INSTRUCTIONS TO FOLLOW
Search the records for the word "Show" and report each line that has it.

SUPPLIED RECORDS
-- Opening Marker --

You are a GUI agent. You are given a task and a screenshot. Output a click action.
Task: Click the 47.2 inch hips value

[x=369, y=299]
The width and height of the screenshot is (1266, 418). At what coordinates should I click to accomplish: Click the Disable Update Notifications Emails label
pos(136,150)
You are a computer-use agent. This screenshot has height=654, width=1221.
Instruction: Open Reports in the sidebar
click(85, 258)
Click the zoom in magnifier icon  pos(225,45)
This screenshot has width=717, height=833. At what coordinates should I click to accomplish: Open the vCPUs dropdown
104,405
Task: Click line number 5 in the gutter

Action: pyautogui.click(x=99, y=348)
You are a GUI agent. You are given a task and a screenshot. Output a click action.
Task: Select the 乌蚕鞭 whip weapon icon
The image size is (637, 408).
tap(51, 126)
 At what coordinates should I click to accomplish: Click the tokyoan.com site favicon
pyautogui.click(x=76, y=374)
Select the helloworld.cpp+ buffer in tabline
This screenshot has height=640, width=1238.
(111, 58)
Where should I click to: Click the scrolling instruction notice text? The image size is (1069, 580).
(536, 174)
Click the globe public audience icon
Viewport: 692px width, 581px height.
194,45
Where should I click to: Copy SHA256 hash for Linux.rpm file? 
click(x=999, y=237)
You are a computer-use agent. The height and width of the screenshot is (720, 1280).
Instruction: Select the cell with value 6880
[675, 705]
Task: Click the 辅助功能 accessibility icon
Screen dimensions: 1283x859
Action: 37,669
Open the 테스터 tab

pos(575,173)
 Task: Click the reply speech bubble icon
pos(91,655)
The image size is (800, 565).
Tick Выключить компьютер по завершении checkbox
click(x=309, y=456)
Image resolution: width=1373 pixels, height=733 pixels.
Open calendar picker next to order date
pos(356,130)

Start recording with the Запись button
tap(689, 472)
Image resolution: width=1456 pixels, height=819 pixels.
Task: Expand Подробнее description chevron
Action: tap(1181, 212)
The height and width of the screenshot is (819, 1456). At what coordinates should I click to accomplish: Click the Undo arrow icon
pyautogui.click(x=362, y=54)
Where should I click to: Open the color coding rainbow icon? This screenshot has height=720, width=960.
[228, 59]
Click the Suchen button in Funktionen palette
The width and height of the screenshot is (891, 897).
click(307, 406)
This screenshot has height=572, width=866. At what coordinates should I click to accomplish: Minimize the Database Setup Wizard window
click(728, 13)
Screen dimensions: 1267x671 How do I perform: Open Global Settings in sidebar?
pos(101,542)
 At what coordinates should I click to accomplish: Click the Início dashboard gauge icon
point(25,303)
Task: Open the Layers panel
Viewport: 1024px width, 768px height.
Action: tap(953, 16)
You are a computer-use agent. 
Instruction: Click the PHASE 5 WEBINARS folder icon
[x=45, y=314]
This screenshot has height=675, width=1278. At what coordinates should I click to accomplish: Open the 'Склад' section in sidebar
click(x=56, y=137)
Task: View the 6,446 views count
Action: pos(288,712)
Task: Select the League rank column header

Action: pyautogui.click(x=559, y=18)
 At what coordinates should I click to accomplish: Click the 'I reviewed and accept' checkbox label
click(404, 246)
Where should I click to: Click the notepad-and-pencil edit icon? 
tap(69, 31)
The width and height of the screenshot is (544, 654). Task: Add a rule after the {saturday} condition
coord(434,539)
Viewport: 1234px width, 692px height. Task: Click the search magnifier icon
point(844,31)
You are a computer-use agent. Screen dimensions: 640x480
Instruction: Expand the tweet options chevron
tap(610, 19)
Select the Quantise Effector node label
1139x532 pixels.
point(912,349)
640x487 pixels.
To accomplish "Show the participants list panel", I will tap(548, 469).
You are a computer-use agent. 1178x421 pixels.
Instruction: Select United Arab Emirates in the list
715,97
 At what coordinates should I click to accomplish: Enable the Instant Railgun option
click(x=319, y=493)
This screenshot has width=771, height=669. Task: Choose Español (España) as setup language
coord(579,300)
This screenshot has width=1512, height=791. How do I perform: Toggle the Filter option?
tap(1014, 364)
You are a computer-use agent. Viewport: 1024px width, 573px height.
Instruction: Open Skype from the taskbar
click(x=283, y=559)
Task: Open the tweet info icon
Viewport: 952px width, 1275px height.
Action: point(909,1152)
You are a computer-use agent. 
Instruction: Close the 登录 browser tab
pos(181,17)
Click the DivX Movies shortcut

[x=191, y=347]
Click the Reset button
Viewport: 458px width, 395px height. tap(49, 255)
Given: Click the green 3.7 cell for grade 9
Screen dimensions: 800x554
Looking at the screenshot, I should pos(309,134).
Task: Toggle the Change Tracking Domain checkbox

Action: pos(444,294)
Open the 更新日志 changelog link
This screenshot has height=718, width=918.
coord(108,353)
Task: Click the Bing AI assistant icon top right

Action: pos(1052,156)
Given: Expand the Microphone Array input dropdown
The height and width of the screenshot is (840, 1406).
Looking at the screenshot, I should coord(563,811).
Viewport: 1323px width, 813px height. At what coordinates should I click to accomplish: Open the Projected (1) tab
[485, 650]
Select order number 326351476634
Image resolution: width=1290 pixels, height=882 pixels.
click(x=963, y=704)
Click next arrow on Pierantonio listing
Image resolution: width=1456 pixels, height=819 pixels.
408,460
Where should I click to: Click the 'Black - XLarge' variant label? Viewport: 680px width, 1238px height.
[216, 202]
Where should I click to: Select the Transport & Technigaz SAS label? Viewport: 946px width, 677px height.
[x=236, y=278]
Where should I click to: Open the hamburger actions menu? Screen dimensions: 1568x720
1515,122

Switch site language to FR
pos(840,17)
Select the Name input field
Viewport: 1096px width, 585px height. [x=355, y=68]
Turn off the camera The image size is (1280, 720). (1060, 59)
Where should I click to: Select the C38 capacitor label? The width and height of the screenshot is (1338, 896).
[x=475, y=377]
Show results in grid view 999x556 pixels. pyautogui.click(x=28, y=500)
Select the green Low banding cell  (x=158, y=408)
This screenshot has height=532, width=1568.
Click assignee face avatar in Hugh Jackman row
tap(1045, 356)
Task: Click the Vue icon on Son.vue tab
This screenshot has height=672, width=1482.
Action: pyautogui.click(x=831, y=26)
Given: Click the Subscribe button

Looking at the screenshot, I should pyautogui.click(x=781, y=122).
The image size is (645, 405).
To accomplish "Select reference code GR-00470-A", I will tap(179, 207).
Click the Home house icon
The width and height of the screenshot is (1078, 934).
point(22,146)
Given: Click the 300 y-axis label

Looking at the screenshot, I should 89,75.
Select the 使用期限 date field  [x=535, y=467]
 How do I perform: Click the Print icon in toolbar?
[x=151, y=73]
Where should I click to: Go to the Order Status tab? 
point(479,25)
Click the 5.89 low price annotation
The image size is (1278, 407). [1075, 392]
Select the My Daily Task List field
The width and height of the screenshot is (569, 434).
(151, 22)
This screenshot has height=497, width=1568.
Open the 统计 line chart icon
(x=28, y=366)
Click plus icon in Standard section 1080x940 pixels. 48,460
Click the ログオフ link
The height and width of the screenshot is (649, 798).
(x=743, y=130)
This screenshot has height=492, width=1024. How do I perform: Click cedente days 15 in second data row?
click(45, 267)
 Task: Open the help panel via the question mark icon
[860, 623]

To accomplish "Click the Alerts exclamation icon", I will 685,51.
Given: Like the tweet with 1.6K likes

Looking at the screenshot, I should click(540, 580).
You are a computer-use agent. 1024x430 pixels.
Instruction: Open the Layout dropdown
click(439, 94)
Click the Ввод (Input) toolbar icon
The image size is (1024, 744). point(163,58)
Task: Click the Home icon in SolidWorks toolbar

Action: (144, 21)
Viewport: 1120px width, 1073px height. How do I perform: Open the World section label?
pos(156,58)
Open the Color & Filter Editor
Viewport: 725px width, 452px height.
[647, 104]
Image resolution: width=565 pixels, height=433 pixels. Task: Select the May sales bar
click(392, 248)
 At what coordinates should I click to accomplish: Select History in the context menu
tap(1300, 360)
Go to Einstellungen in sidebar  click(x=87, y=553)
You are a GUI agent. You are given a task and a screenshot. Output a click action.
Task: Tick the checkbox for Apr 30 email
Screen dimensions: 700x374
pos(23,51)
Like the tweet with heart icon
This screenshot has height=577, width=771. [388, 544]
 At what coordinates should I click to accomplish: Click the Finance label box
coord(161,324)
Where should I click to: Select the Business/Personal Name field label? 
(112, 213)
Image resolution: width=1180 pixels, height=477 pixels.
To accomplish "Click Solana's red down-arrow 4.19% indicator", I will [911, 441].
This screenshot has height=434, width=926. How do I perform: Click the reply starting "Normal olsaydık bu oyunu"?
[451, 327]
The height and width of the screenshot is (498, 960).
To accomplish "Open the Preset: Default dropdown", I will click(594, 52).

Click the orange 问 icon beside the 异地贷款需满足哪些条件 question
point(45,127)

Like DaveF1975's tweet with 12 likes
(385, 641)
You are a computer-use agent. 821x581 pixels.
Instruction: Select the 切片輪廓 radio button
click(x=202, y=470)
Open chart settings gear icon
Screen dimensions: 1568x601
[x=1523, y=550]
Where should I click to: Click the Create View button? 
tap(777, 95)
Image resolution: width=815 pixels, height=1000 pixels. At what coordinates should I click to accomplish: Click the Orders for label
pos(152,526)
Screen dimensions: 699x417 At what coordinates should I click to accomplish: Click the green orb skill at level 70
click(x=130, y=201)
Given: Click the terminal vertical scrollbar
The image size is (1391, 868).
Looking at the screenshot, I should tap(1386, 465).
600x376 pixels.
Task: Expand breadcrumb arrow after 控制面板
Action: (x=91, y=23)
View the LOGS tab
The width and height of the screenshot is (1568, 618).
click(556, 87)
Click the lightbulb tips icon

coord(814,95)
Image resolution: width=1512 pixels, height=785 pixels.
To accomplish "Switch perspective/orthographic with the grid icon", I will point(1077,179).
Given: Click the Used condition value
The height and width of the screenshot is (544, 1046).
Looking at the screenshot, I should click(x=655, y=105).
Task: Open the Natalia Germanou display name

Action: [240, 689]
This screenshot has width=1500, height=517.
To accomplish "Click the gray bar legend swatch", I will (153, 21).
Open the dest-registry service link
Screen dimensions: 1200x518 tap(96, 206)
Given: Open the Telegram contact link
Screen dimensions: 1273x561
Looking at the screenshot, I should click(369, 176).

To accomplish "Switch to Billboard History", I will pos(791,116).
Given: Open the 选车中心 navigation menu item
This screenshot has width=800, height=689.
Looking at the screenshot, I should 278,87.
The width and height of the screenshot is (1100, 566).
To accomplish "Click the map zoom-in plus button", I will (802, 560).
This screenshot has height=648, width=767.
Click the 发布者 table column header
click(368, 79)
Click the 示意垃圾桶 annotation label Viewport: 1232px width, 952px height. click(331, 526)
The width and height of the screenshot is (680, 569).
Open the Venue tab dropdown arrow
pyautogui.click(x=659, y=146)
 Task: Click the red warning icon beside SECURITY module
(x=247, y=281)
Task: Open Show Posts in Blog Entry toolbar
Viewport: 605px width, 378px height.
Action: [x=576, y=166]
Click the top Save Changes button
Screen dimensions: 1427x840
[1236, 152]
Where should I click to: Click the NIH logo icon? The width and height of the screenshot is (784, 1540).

-- Closing Marker --

TASK RESULT
To accomplish "Show the participants list panel", I will tap(548, 469).
Show results in grid view 999x556 pixels. pyautogui.click(x=28, y=500)
Task: Open Show Posts in Blog Entry toolbar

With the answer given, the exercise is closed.